Built between 132 and 121 B.C. on the river Savuto, in Scigliano, it is one of the oldest bridges in Italy, together with the Fabricio bridge on the Tiber island (69 B.C.) and the Emilio bridge (179 B.C.).
Although the origin of its name is doubtful – Ponte di Annibale or Ponte di Sant’Angelo, recalling in the first case a Carthaginian leader and in the second case the saint to whom a small local chapel was dedicated – what is certain is that the bridge represents the only work still accessible in the territory of the ancient "Brutium", thanks above all to the structural interventions carried out in 1961.
The structure was built dry with red limestone tufa stone, coming from a nearby quarry, has a single vault with two concentric arches and a width of 3.45 meters, height of 11 meters and length of about 25 meters.
The Roman bridge of Hannibal represents the still intact testimony of the ancient Via Popilia (or Capua – Rhegium), which led from Reggio Calabria to Capua and then joined the other roads leading to Rome.

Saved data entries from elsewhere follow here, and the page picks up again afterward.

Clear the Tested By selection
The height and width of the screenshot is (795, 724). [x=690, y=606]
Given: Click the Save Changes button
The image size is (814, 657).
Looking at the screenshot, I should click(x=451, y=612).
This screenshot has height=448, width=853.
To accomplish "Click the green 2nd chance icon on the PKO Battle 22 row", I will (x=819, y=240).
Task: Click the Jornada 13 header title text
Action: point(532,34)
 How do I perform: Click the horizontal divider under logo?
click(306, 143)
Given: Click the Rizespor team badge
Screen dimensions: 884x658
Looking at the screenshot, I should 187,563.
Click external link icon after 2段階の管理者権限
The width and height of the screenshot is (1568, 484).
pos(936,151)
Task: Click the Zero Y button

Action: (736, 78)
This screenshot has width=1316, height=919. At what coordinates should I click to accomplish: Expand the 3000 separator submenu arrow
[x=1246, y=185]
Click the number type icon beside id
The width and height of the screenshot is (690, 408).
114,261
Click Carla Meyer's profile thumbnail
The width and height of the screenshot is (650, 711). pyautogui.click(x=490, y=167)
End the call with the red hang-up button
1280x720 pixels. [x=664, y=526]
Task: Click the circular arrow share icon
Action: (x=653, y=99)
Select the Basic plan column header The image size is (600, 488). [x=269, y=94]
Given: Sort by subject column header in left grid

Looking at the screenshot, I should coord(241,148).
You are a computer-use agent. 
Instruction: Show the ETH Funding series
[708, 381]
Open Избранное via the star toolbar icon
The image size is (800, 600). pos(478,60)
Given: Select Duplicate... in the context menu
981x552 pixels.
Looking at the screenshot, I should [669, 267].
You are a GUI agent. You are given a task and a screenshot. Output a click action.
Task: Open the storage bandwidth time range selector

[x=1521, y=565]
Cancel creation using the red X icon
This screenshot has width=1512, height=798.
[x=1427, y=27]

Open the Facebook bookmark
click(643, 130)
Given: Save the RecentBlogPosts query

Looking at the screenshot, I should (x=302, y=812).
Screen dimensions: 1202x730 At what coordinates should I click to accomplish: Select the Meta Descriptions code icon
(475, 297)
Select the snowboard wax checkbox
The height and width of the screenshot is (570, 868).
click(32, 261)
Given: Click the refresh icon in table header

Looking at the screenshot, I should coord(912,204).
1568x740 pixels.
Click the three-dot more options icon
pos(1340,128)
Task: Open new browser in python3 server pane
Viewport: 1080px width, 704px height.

It was undoubtedly an imposing work for the times, but the least documented among the consular roads, so much so that the only information was found in the Elogium di Polla, a plaque written in archaic Latin, with which the builder, whose name is not evident, praised his work.
The Via Popilia was used for centuries as a link with the extreme south of the Peninsula, but the lack of maintenance and the predilection of maritime routes for trade and commerce, reduced it to a mere country road.